=== Section Start ===
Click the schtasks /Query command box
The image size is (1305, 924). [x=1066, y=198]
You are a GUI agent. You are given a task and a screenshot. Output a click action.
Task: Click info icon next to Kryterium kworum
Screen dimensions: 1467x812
=== Section End ===
The problem:
The full listing above should be returned exactly as supplied.

Response area:
Click the schtasks /Query command box
The image size is (1305, 924). [x=1066, y=198]
You are a GUI agent. You are given a task and a screenshot. Output a click action.
Task: Click info icon next to Kryterium kworum
Screen dimensions: 1467x812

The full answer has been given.